Republicans are placing high priority on repealing Obamacare, but the political consequences could be devastating for them.
After campaigning aggressively against the Affordable Care Act, or Obamacare, since 2009; Republicans are set to finally repeal it. Congress may even have a bill on President-elect Donald Trump’s desk by Inauguration Day. What helped seal Obamacare’s fate was continually rising health insurance premiums, which may have played a role in electing Trump president.
While repealing Obamacare will make conservative activists happy, there is reason to believe that the American people as a whole won’t be as happy. A poll released Friday shows that there is only 20% support for immediate repeal. Most Americans do not want Obamacare to be repealed until a replacement plan is voted at the same time.
For their part, Republicans say they will have a replacement plan to vote on by the end of the year. The problem is that Republicans are not really united behind any particular replacement plan. Louisiana Senator Bill Cassidy unveiled his basic ideas of an Obamacare replacement in a speech on the Senate floor last week.
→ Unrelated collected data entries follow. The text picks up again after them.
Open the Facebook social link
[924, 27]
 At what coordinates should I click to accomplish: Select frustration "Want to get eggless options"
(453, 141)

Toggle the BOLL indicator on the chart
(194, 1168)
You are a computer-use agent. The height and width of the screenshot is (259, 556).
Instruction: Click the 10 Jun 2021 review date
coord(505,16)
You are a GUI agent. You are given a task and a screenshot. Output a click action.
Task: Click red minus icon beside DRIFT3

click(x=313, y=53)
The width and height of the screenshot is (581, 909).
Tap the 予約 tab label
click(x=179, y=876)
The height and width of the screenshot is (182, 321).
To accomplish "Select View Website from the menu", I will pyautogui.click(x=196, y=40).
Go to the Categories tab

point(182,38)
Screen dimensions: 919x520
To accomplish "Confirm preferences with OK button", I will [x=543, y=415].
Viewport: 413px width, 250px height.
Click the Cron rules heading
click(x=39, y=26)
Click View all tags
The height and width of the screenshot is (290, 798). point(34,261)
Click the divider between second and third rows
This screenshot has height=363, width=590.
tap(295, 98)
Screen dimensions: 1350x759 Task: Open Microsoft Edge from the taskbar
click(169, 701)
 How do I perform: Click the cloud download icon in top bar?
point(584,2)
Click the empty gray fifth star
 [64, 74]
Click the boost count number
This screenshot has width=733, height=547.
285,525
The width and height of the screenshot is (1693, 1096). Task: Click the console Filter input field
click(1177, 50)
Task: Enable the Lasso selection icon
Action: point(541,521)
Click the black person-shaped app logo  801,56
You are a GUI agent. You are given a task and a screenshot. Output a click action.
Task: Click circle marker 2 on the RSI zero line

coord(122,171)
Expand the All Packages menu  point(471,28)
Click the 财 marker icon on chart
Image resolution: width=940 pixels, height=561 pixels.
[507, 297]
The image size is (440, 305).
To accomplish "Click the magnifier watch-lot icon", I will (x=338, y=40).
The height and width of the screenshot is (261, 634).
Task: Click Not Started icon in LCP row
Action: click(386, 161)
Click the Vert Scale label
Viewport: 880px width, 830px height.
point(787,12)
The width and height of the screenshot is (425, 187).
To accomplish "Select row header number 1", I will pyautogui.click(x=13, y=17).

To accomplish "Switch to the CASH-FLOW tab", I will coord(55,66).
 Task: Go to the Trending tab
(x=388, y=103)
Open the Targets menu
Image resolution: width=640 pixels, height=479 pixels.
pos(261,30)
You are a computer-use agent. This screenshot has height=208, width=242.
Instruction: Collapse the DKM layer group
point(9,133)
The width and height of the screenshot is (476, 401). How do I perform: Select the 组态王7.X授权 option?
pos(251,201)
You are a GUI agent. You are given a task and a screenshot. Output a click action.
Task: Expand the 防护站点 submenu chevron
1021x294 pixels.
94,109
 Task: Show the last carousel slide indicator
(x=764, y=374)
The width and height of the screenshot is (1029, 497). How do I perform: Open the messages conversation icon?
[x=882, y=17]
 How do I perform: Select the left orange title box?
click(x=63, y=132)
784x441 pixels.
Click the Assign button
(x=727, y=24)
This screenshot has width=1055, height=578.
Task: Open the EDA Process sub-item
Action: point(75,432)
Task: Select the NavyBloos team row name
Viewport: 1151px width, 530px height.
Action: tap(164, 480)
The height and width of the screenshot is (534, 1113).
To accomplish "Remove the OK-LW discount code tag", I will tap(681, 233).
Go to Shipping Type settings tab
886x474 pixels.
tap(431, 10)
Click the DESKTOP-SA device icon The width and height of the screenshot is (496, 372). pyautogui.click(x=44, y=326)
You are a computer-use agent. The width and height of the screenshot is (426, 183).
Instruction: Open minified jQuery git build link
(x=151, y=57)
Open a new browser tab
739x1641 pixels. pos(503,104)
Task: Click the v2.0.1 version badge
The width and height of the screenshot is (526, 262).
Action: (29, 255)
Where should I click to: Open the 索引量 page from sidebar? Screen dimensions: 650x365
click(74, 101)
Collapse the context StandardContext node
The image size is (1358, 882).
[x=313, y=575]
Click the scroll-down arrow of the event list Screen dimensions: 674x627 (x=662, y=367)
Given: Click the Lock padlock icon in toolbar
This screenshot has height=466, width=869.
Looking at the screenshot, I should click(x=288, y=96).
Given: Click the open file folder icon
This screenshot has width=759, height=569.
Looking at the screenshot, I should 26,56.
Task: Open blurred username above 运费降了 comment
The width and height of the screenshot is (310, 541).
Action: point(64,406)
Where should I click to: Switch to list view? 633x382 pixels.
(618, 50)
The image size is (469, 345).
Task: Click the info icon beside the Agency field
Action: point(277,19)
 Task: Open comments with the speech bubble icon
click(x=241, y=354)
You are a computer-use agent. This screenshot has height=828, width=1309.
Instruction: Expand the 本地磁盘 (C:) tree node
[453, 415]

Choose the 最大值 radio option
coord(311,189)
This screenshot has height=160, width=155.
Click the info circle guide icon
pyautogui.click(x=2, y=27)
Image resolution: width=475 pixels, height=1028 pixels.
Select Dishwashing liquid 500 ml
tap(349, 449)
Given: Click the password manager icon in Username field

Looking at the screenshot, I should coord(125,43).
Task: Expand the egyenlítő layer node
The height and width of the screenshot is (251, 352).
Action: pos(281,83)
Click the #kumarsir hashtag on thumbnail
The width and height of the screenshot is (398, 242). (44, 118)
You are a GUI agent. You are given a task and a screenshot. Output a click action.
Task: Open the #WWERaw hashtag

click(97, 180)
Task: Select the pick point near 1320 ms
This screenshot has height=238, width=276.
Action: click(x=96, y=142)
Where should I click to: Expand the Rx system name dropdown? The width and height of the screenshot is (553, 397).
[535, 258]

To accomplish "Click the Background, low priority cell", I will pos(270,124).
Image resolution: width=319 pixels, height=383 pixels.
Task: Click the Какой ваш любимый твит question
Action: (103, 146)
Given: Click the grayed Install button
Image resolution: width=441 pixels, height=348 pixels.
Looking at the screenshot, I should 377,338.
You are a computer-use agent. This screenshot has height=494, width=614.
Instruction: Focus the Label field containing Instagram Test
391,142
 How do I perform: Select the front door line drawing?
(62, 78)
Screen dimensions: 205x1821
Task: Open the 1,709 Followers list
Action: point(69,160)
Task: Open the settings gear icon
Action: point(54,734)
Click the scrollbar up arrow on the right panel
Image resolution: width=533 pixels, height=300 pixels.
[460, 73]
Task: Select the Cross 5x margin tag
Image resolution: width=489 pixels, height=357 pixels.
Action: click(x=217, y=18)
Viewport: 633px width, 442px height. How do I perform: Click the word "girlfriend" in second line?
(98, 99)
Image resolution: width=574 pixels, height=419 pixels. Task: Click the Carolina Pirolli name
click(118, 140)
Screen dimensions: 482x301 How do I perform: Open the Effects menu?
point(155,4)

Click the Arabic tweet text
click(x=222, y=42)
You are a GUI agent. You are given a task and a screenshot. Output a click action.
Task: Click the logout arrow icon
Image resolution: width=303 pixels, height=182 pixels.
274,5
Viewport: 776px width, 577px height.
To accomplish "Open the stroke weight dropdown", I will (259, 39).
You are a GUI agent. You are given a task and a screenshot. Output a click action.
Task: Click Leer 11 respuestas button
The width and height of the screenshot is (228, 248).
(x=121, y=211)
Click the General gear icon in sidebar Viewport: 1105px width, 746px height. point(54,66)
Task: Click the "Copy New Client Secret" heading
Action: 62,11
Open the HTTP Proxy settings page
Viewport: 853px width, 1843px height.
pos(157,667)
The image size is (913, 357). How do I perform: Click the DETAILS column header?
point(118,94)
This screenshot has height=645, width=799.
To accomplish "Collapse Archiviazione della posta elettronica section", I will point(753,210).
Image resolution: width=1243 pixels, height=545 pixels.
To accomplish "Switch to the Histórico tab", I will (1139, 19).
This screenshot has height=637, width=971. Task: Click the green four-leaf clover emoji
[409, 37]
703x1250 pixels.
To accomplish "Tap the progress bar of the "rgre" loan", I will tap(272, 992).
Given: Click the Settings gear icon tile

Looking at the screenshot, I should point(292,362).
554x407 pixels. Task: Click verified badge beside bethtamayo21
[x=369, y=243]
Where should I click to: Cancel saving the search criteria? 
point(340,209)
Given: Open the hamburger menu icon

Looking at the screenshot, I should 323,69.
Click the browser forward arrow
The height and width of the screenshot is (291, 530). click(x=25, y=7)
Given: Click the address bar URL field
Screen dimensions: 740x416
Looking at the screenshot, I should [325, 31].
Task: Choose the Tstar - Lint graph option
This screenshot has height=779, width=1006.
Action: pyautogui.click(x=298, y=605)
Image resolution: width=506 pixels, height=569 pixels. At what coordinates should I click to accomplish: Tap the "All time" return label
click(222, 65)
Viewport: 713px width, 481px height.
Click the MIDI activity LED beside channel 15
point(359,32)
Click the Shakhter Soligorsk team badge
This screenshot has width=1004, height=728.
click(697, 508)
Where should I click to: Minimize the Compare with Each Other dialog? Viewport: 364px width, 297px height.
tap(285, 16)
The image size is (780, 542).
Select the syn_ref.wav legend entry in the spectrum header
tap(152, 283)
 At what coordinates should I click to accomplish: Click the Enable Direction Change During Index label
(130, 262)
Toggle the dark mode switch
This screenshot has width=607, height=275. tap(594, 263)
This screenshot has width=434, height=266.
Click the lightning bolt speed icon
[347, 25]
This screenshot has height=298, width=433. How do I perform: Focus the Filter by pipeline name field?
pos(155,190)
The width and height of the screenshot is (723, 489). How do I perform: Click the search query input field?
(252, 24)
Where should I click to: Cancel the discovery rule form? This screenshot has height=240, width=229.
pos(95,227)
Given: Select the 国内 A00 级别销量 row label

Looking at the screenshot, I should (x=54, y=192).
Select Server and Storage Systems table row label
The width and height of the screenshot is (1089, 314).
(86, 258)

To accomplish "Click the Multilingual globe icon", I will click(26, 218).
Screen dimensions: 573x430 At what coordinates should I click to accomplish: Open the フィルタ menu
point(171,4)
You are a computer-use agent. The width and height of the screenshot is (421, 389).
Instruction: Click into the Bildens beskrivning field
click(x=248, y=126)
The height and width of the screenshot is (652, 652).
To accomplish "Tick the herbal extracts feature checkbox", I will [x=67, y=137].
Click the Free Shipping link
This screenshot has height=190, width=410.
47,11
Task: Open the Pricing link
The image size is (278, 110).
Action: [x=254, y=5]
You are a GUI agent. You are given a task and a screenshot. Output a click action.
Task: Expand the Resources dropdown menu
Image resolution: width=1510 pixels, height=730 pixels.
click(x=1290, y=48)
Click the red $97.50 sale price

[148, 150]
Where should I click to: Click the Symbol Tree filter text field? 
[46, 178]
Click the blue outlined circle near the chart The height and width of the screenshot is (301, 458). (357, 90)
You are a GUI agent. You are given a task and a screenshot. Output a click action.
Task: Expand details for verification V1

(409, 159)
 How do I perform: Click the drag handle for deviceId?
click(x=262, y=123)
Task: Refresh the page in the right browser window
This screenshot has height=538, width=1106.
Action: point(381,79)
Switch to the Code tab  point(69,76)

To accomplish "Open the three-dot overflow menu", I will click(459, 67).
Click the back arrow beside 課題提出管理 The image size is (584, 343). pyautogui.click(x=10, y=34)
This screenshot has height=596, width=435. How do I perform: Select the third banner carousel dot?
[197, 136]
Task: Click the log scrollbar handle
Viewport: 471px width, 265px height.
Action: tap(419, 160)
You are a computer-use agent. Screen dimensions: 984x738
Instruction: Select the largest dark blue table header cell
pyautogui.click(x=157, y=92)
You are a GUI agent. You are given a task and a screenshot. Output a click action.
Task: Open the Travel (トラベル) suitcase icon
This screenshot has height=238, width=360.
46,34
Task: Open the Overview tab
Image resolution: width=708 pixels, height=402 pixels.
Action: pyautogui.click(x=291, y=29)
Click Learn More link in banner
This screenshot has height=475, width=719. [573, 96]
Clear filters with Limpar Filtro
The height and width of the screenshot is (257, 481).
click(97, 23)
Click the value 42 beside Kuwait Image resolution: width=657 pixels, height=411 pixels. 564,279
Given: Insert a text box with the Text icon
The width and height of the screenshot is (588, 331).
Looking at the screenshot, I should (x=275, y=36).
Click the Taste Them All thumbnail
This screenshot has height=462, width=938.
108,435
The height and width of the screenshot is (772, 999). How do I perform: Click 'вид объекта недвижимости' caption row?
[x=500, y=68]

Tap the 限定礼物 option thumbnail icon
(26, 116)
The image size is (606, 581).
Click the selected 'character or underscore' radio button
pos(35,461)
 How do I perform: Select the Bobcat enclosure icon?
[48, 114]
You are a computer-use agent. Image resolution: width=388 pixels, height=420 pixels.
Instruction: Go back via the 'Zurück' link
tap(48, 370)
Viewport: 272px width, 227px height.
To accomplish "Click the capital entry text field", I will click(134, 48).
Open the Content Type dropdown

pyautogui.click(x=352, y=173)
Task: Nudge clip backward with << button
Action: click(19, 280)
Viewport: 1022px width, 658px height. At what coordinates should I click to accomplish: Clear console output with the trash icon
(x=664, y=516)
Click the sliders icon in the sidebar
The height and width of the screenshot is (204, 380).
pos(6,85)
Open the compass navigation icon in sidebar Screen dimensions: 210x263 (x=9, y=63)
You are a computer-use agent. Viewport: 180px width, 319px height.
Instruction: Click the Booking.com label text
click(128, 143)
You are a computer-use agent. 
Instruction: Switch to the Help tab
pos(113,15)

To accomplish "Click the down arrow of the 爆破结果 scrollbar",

Meanwhile, Kentucky Senator Rand Paul, who was the only Republican to vote with Democrats in opposing the motion to open debate on replacing Obamacare, also unveiled his own Obamacare replacement idea.
The Republicans do generally agree on some ideas. All of the Republican plans released so far aim to create more market-based competition in healthcare. Most of the plans aim to shift away from the comprehensive health insurance plans offered under Obamacare and towards more basic health insurance plans. All of the GOP ideas plan to expand the usage of Health Savings Accounts.
But Republicans could be walking into a minefield if they don’t approach the healthcare issue carefully. Instead, they should learn some of the lessons Democrats failed to learn when they implemented Obamacare in the first place.
First, Republicans need to listen to public opinion. When Democrats and President Barack Obama passed Obamacare in 2010, it was done in spite of being unpopular with the American people. The legislation was a contributing factor in the massive electoral losses Democrats have suffered since then. Republicans would be wise not to misread or ignore the views of the American people, as Democrats had done.
What do the American people want in healthcare? For starters, they want their out of pocket costs reduced. Obamacare premiums increased an average of 25% in 2017. In some states, premiums even doubled. This was not sustainable in the long-term for the American consumer. All reforms undertaken have to result in costs going down for the American people both in the short and the long-term.
The next step for Republicans is to actually come up with a replacement plan, before undoing Obamacare. If Republicans decide to repeal Obamacare without a replacement, they will own the chaos that will follow. It would create uncertainty in the healthcare sector and in the economy as a whole. Businesses would hold off making decisions, especially anything involving expansion and more employees.
Many conservatives seem to believe that a replacement plan is not necessary often using a slogan along the lines of “let’s try freedom.” The problem with that is we forget healthcare has not been a free market for decades in this country. Unwinding Obamacare involves a lot more than just a slogan. There must be a replacement plan.
The second lesson Republicans must learn from Democrats is that they should not be afraid to be bold. Obamacare is in many ways little more than a overly complicated band-aid on the current system. Indeed, it was how they sold it. Remember the promise, “if you like your health care plan you can keep it?” Republicans should take the opportunity to go for broader health care reform.
For example, one of the goals of Obamacare was to severe the link between employment and health insurance. According to a recent study, Obamacare has failed in that goal. Fortunately, Republicans appear ready to address that by proposing an end to the tax exclusion of employer health plans. Instead, they will offer a standard tax deduction for all Americans who buy health insurance. This is a good idea and Republicans should follow through on it.
Republicans should also pursue Medicaid reform. According to the Department of Health and Human Services, the largest single source of increased health insurance coverage was from Obamacare’s Medicaid expansion. But Medicaid suffers from poor quality because many doctors refuse to accept it. House Republicans have also shown a willingness to tackle this issue in the past, and they should follow through on it as well.
One of the most popular provisions of Obamacare is the requirement that insurers could not deny coverage or raise rates based on pre-existing conditions. Republicans have to keep these people in mind as well when replacing Obamacare. Thankfully, there are market-based solutions to deal with this problem as well – such as “guaranteed renewable” policies similar to term-life insurance policies with fixed premiums.
Finally, Republicans need to get rid of another popular provision, the one that allows young people to stay on their parents’ insurance until age 26. This has led to higher costs for employers and parents alike, and helps keep young people out of the health insurance market.
Obamacare has proven to be a failure, but Republicans should not rush to dismantle it. Ending Obamacare can only happen when a replacement is ready to go.